=== Section Start ===

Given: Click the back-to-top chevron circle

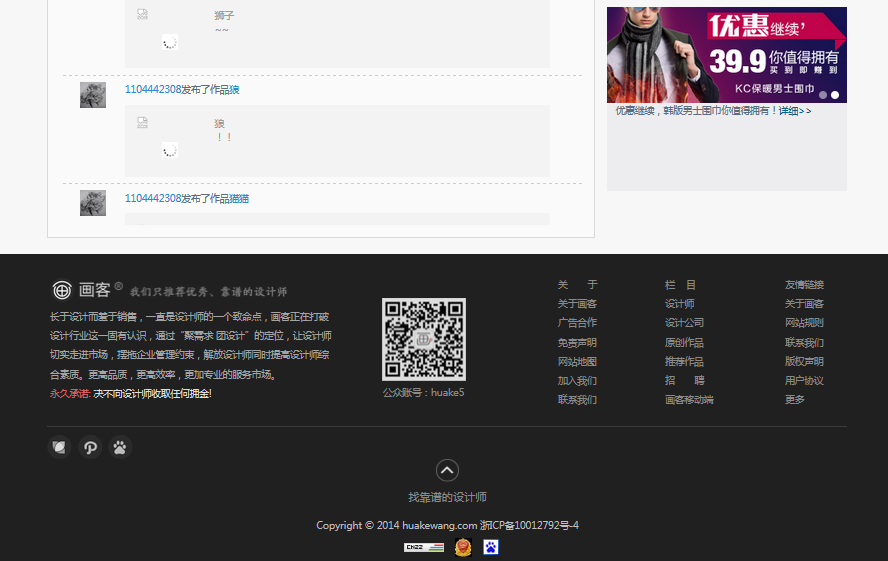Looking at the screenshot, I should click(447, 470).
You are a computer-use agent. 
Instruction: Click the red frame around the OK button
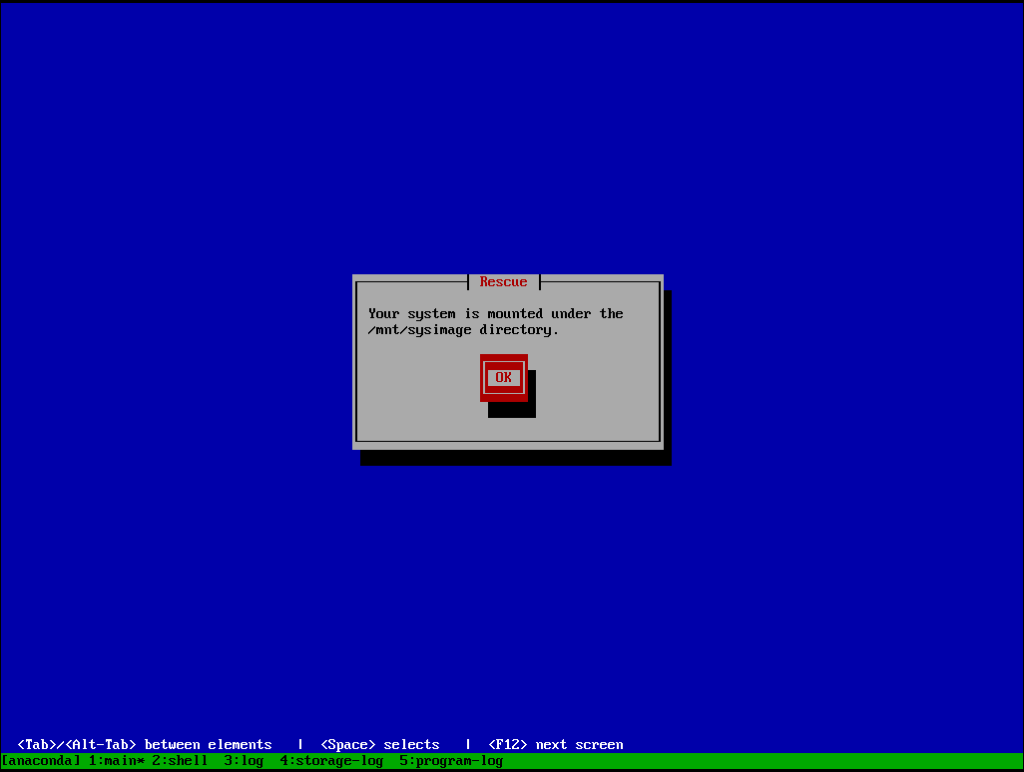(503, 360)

=== Section End ===
=== Section Start ===

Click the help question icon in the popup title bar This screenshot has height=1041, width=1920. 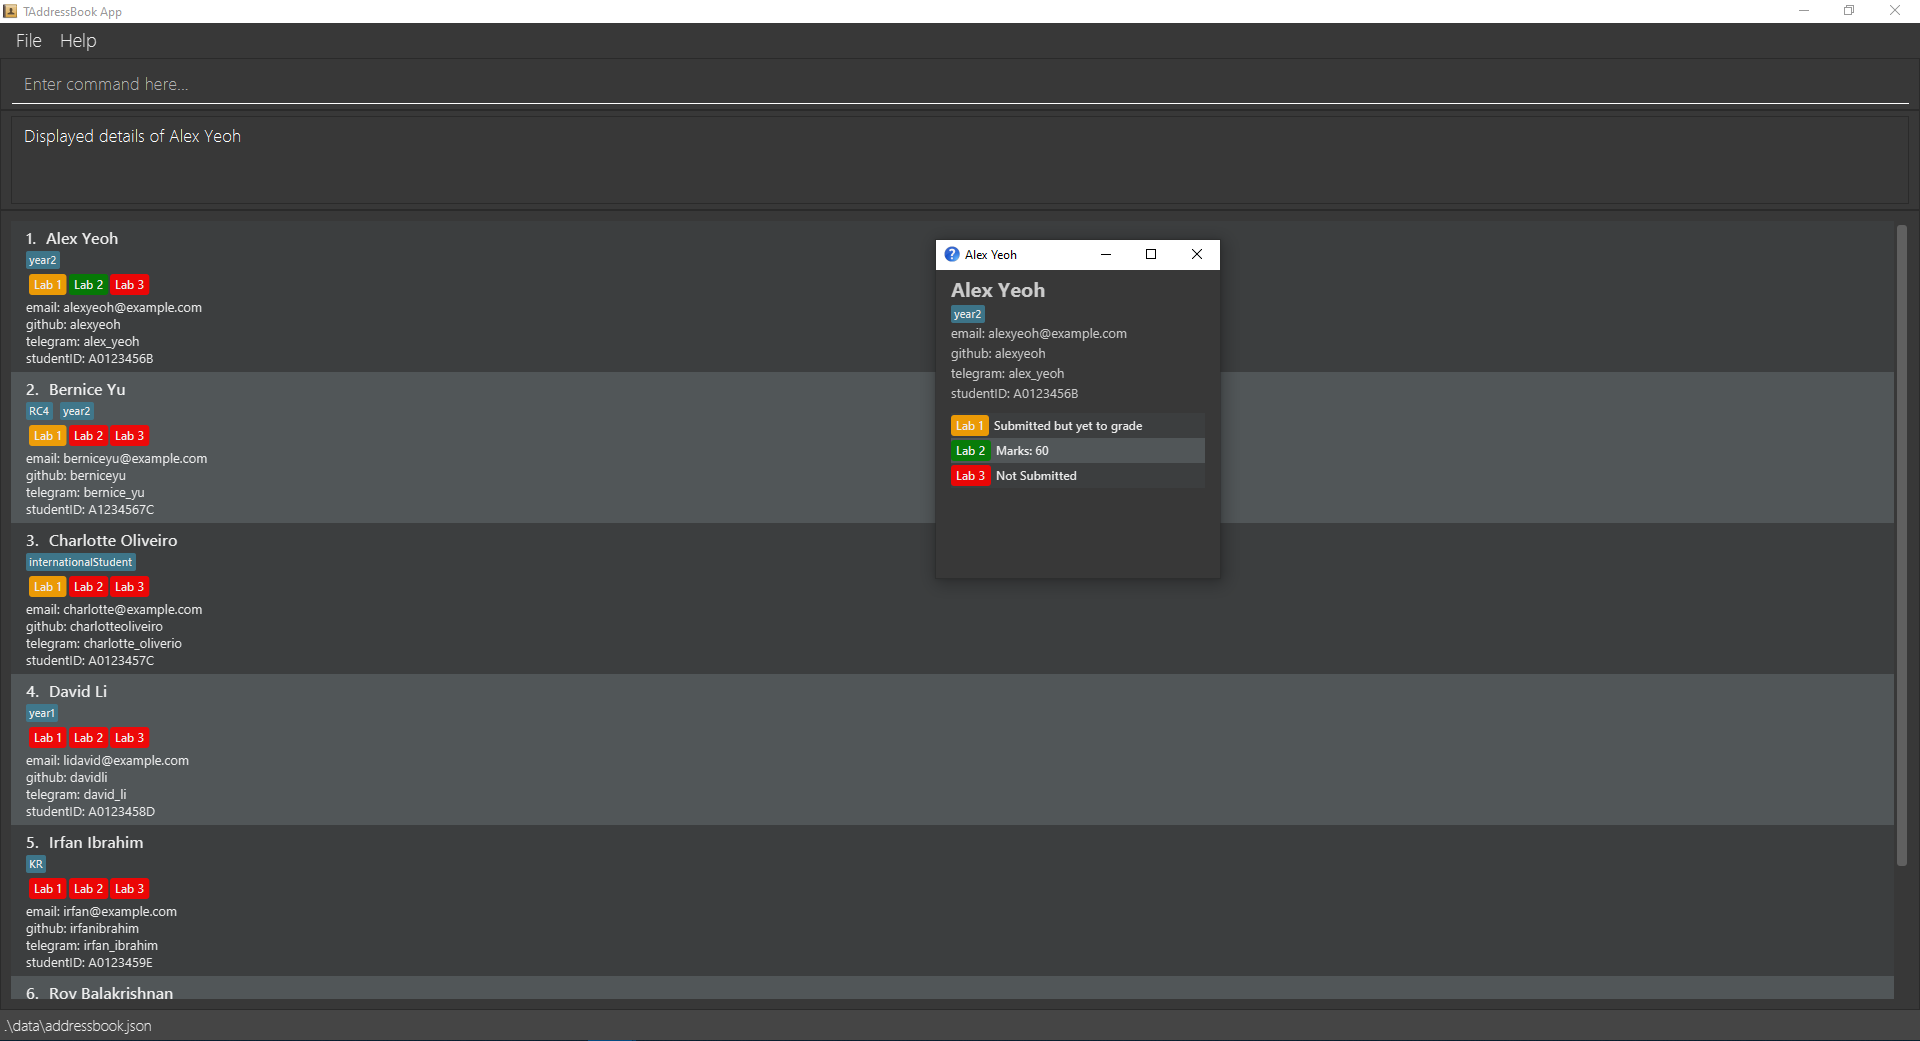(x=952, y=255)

=== Section End ===
=== Section Start ===

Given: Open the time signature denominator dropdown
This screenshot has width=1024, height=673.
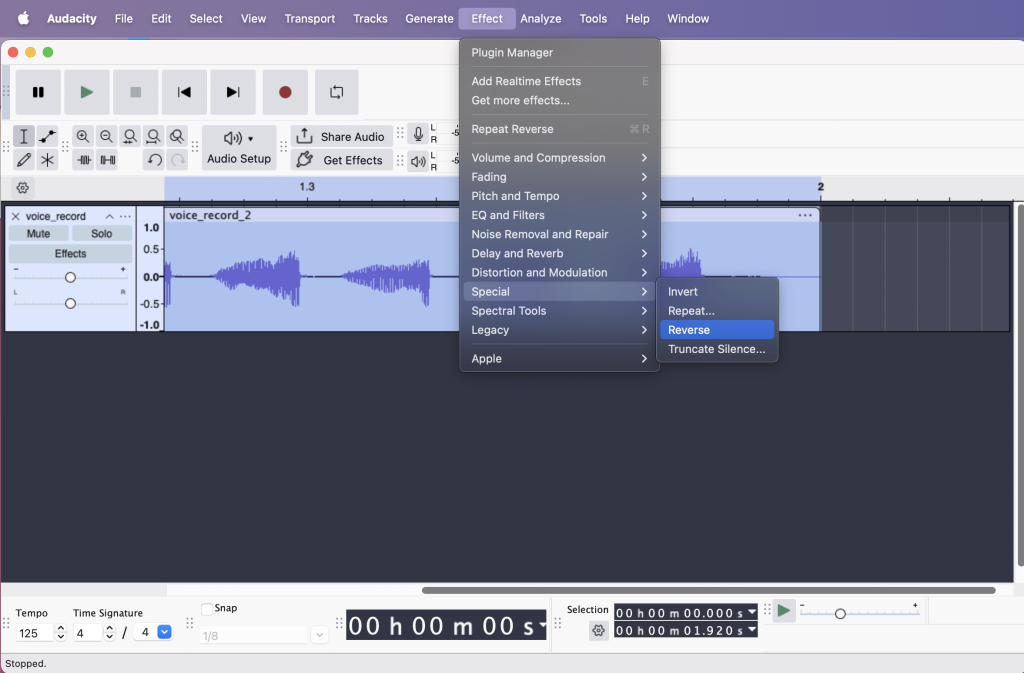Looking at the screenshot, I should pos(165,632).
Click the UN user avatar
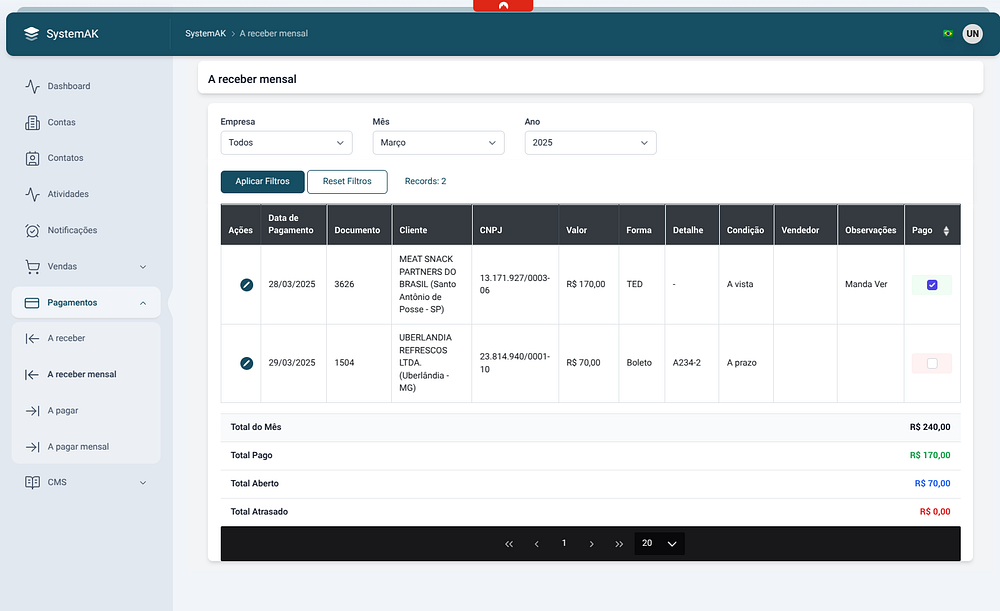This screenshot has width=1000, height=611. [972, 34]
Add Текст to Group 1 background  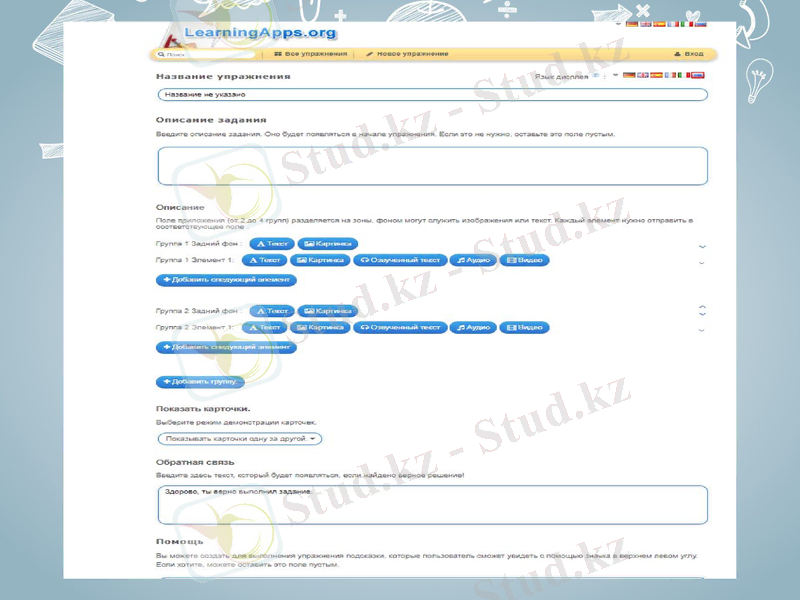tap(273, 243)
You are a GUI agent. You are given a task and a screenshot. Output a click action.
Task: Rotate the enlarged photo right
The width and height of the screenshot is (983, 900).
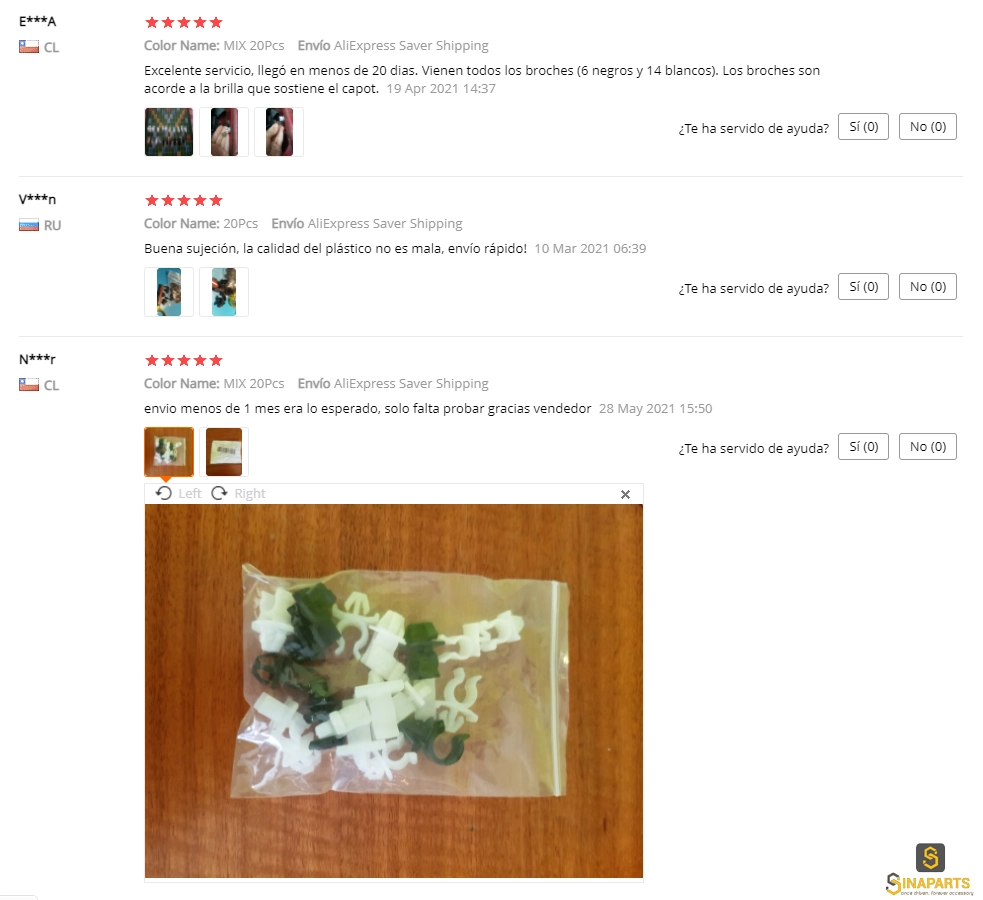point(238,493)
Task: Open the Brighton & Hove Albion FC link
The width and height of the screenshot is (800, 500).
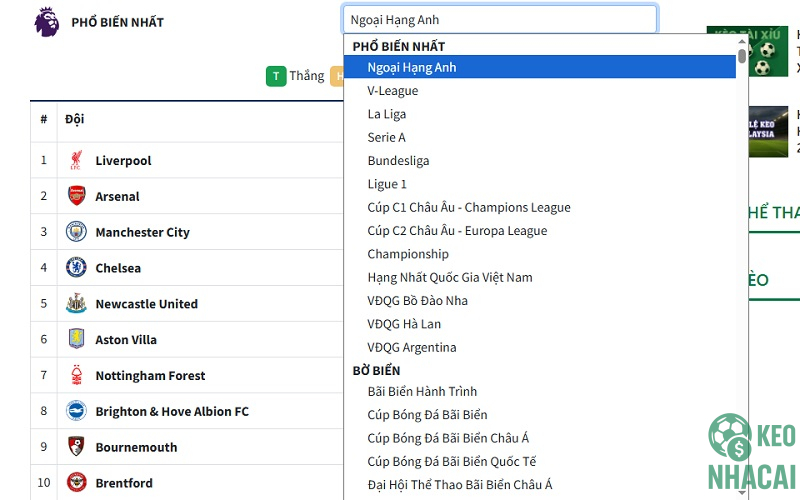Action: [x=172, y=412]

=== Section End ===

** The task **
Scan the material above for the word "agent". Copy each line where it occurs.

** Answer for the task **
You are a computer-use agent. 
You are a GUI agent. You are given a task and a screenshot. Output a click action.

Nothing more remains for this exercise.